Eningen: Demo gegen NPD-Zentrum
Am 1. Februar 1997 demonstrierten 3000 Leute gegen die NPD-Villa in Eningen. Vor knapp drei Jahren hatte die NPD das 2,1 Millionen-Anwesen in der Schillerstraße von den völkisch-nationalistisch auftretenden Krieg-Schwestern geerbt. Die Testamentsauflage: Die Einrichtung einer "nationalen Schulungs und Begegnungsstätte".
Der JN-Kader Jürgen Distler zählt zu den Nutzern des "Geschwister-Krieg-Zentrum".

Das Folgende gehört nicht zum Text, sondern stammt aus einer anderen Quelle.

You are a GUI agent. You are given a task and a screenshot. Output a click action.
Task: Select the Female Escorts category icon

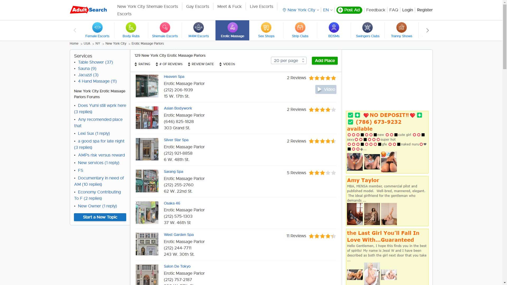point(97,27)
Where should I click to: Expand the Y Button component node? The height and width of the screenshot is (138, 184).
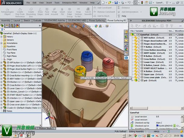2,72
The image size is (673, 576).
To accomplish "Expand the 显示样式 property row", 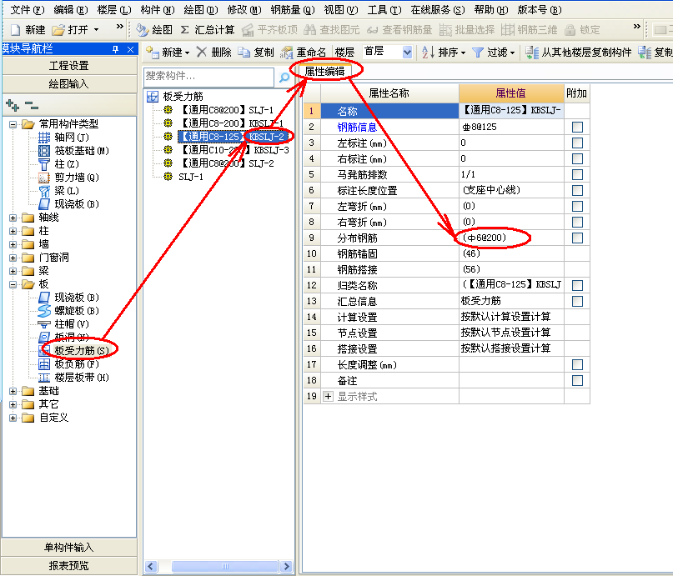I will coord(328,396).
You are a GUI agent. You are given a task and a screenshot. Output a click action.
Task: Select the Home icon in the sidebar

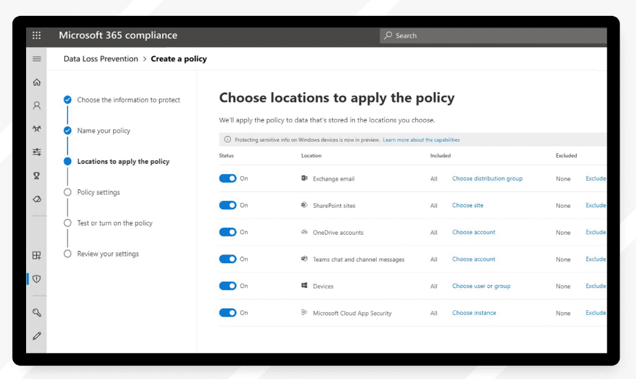pos(36,82)
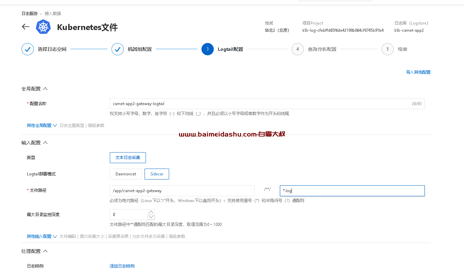Increase 最大目录监控深度 with up arrow

(151, 212)

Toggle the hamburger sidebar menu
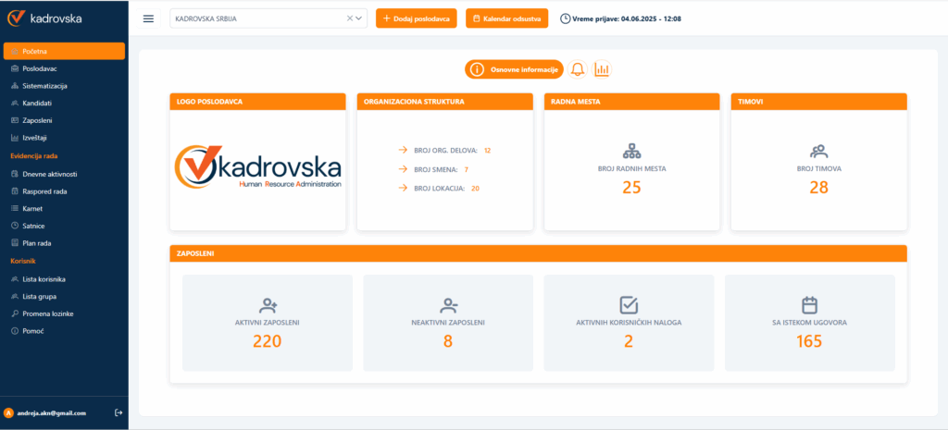[148, 18]
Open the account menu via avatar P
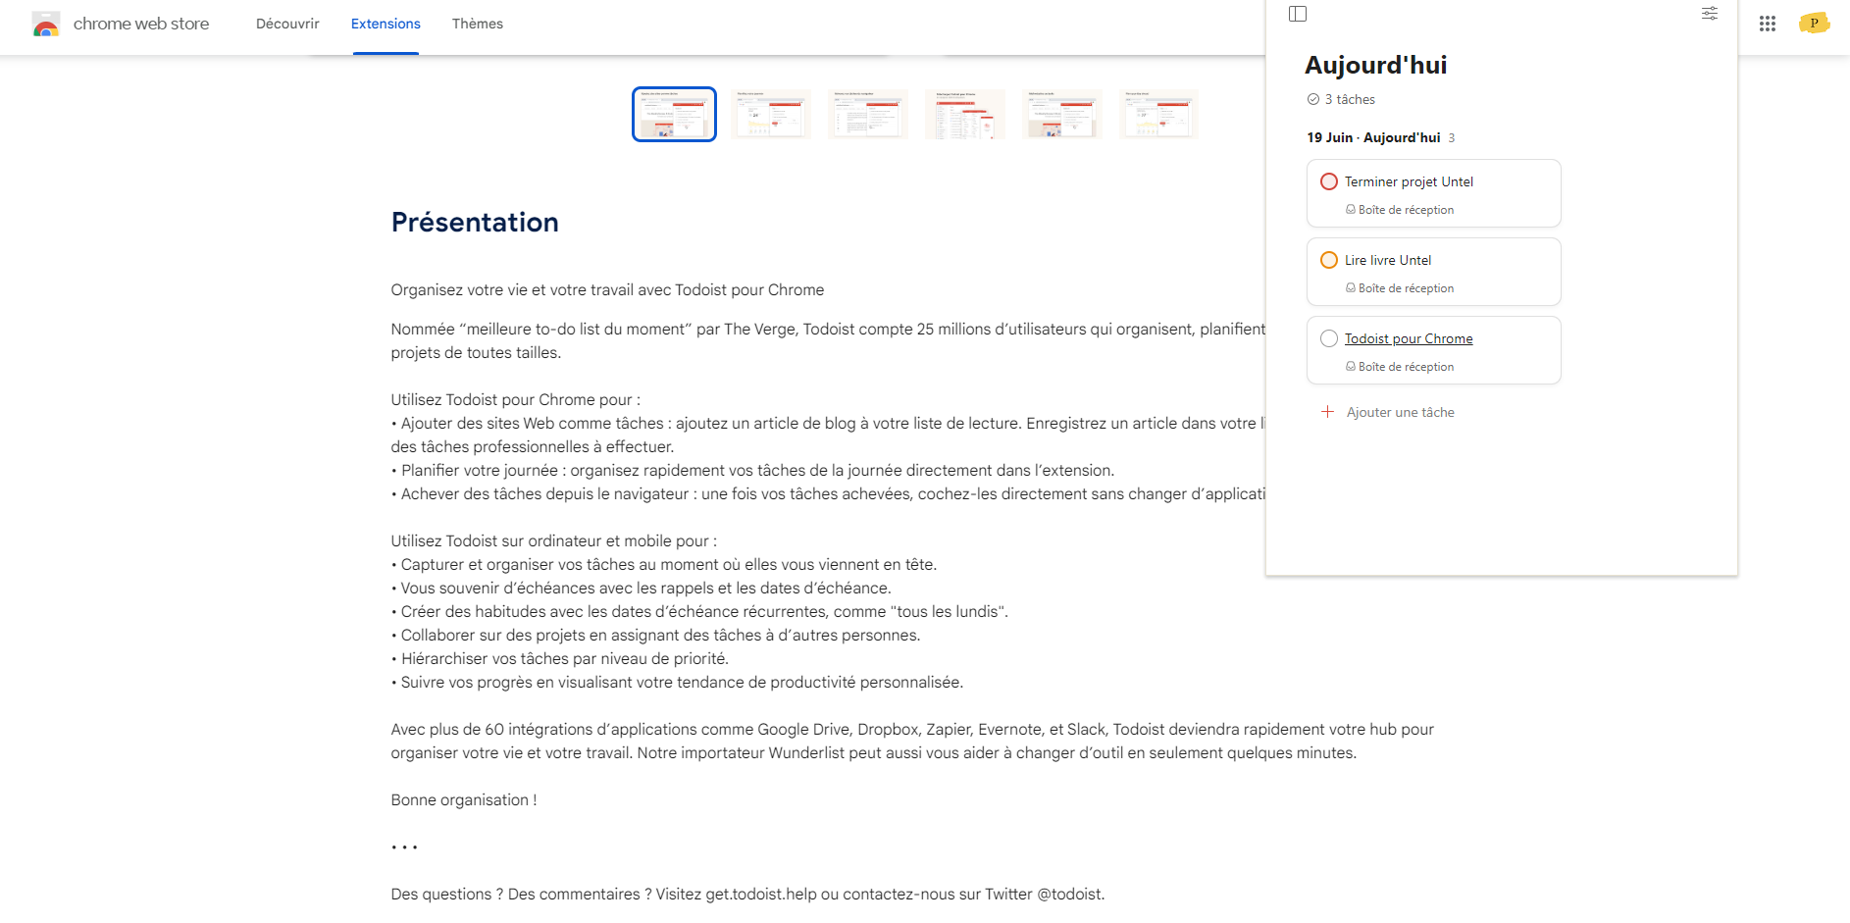Image resolution: width=1850 pixels, height=923 pixels. (1814, 23)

Frieda Krieg war bereits am 1. Januar 1933 in die NSDAP eingetreten und überzeugte Nationalsozialistin. Auch ihre Schwester Charlotte Krieg war überzeugte NS-Anhängerin. Als Frieda Krieg 1987 starb, ging per Testament die Eninger Villa mit mehr als 7000 Quadratmeter großen Grundstück als Geschenk an die NPD. Wirksam wurde das Erbe aber erst 1994, nachdem auch Charlotte Krieg gestorben war. Die NPD errichtete das "Geschwister-Krieg-Zentrum".
Mittlerweile ist dort Holger Apfel, Bundesvorsitzender der JN eingezogen. Auch Jürgen Distler, ebenfalls im Bundesvorstand der JN, gilt als Dauergast. Das Haus wurde festungsartig gesichert und wird von den Neonazis videoüberwacht.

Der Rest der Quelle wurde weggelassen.